● **Direction**
Lay out the listing, from its first line through the line containing "Looking at the screenshot, I should (x=1239, y=238).", as a Markdown table with the columns No. and Text. Give each line its row number and leave out blank lines.

● **Input rows**
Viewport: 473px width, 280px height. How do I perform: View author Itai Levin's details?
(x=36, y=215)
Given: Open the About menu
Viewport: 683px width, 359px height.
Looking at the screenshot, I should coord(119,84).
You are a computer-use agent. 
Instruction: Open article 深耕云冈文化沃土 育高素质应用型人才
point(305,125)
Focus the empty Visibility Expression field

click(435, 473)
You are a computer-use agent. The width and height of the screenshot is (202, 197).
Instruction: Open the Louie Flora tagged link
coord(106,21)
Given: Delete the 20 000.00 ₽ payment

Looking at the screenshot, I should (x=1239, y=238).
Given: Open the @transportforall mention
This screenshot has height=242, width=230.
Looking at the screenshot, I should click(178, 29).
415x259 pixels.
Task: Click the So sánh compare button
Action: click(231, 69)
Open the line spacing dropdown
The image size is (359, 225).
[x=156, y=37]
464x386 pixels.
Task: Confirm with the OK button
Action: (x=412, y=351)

● **Result of the exercise**
| No. | Text |
|---|---|
| 1 | Viewport: 473px width, 280px height. How do I perform: View author Itai Levin's details? |
| 2 | (x=36, y=215) |
| 3 | Given: Open the About menu |
| 4 | Viewport: 683px width, 359px height. |
| 5 | Looking at the screenshot, I should coord(119,84). |
| 6 | You are a computer-use agent.  |
| 7 | Instruction: Open article 深耕云冈文化沃土 育高素质应用型人才 |
| 8 | point(305,125) |
| 9 | Focus the empty Visibility Expression field |
| 10 | click(435, 473) |
| 11 | You are a computer-use agent. The width and height of the screenshot is (202, 197). |
| 12 | Instruction: Open the Louie Flora tagged link |
| 13 | coord(106,21) |
| 14 | Given: Delete the 20 000.00 ₽ payment |
| 15 | Looking at the screenshot, I should (x=1239, y=238). |